— Begin —

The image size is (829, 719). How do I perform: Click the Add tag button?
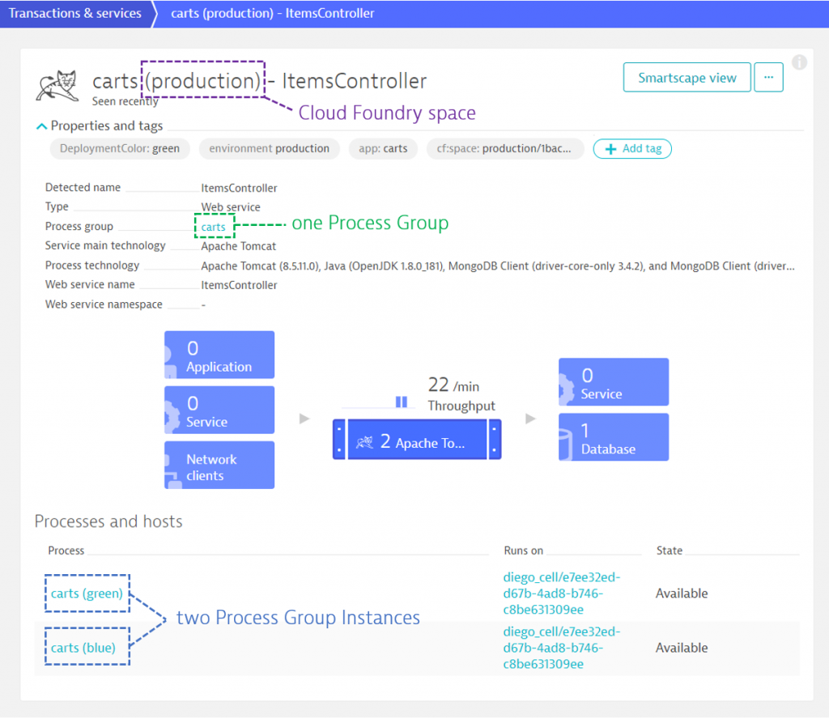click(x=632, y=149)

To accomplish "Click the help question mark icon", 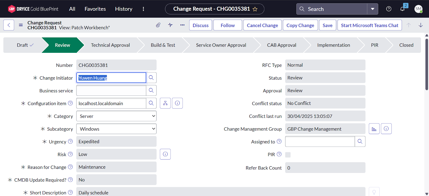I will pos(389,9).
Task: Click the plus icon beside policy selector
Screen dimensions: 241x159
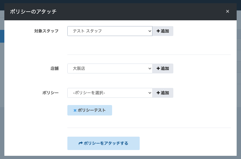Action: [x=158, y=93]
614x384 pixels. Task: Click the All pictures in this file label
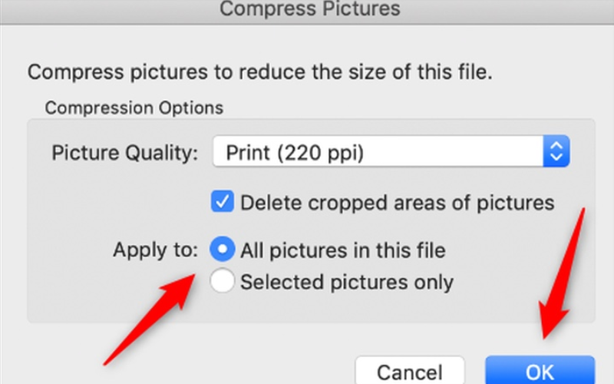click(x=342, y=250)

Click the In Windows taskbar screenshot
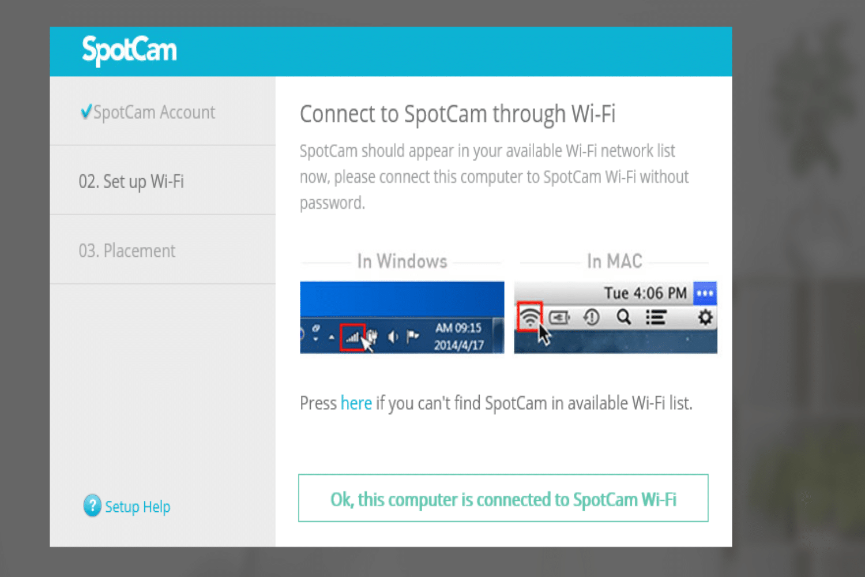tap(402, 317)

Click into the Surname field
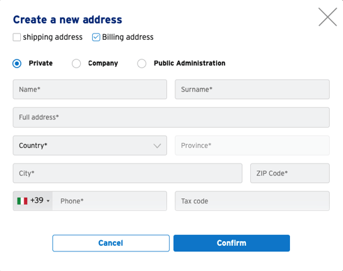(x=252, y=89)
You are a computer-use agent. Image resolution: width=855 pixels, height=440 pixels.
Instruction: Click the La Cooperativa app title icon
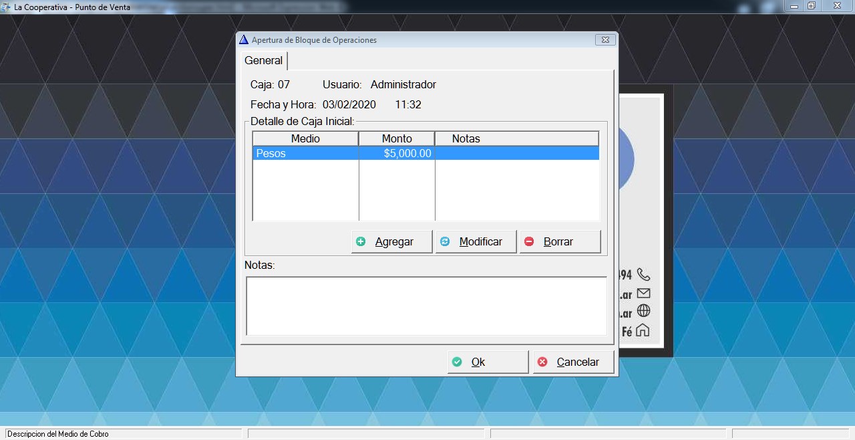(x=7, y=6)
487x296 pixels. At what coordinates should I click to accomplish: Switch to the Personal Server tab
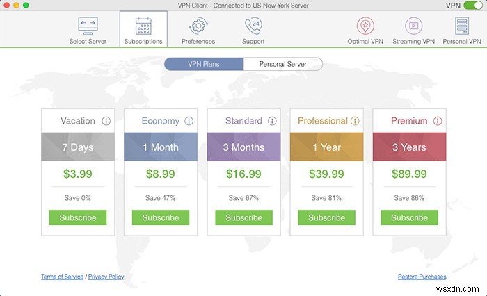tap(283, 64)
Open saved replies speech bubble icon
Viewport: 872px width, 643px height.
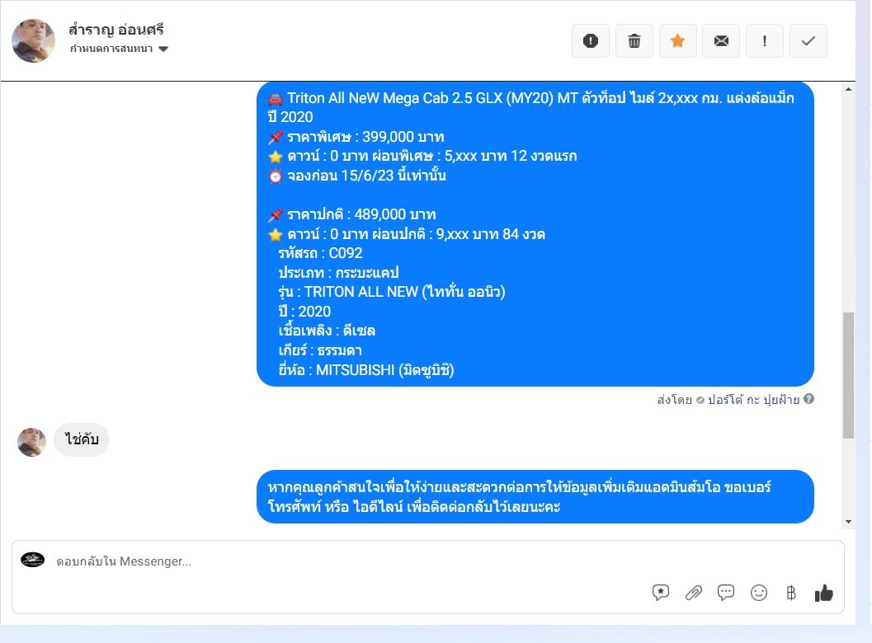pyautogui.click(x=726, y=593)
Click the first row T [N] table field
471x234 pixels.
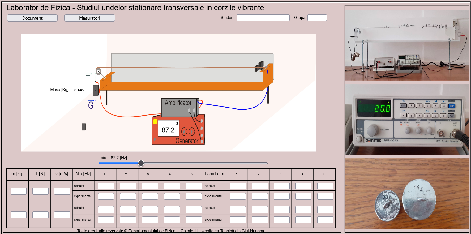[x=40, y=191]
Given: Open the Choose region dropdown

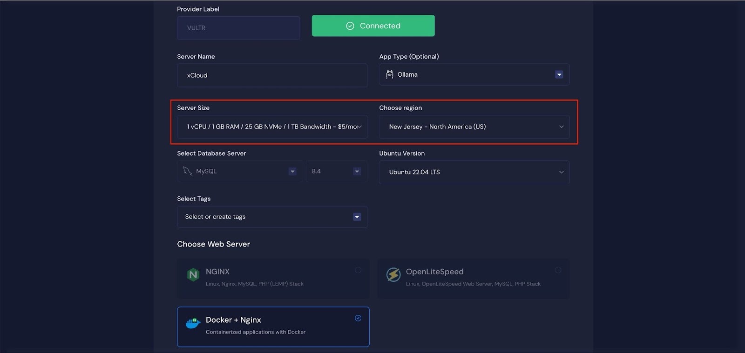Looking at the screenshot, I should click(561, 127).
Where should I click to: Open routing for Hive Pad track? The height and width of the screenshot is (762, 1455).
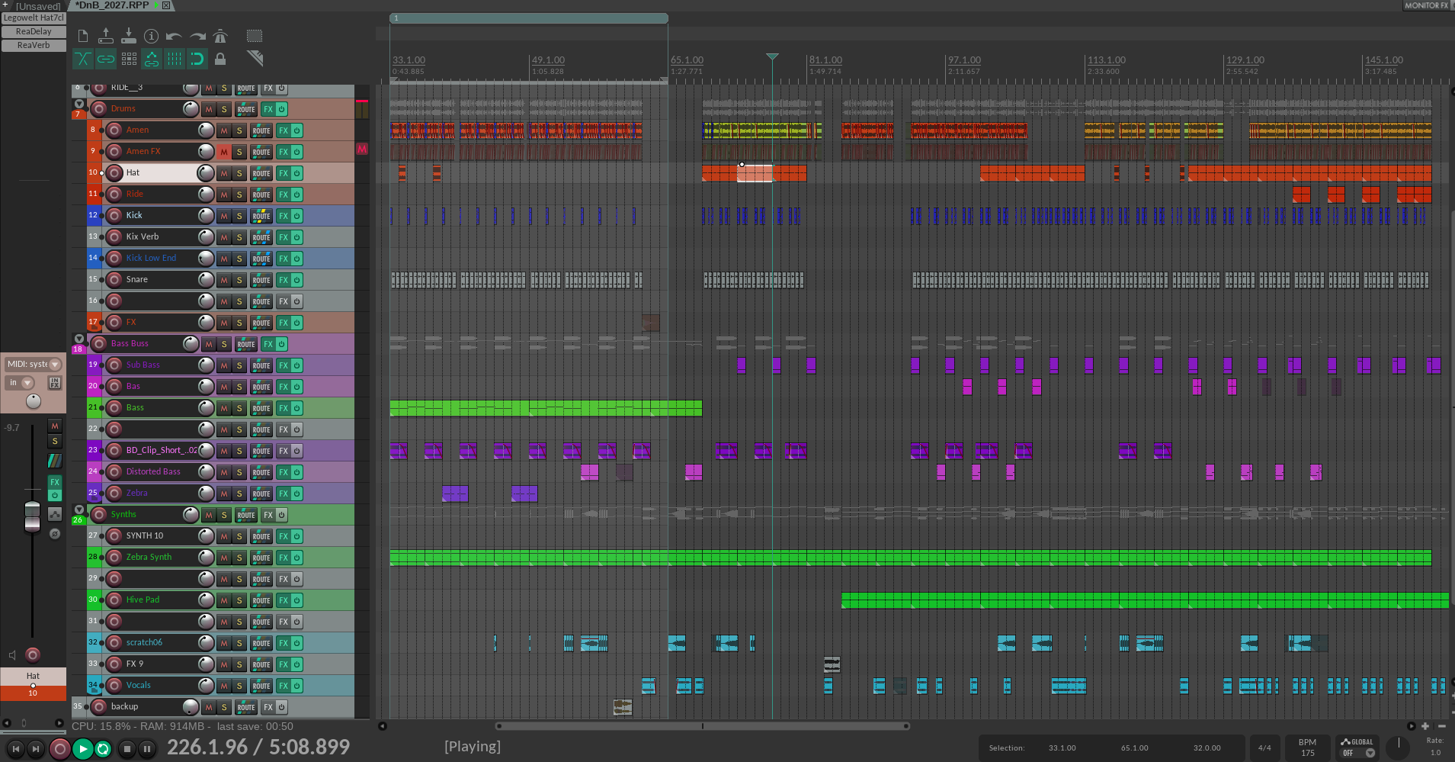click(261, 600)
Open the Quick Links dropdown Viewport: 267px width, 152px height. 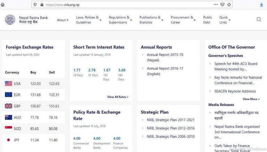[x=225, y=20]
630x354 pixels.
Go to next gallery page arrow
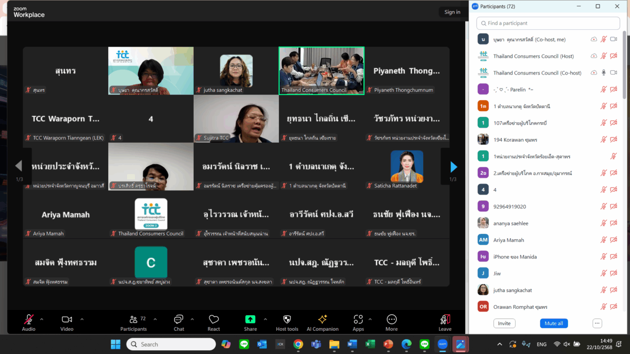click(454, 167)
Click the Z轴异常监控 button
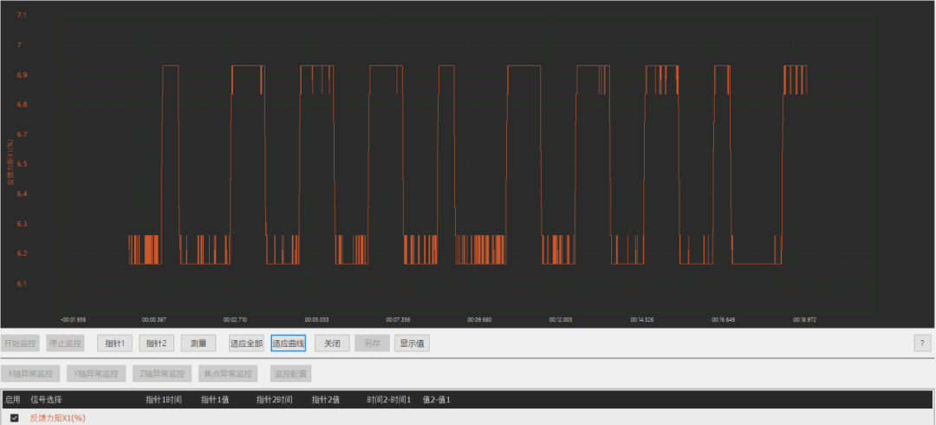Viewport: 936px width, 425px height. pyautogui.click(x=161, y=374)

— End —

Your goal
Can you repeat the stretch of records from the line containing "630x354 pixels." through the end of the records, swapping "gallery" for "carousel" and leaving everything else unchanged, with the pictures omitted?

Task solution
630x354 pixels.
Go to next carousel page arrow
click(454, 167)
Click the Z轴异常监控 button
Viewport: 936px width, 425px height. pyautogui.click(x=161, y=374)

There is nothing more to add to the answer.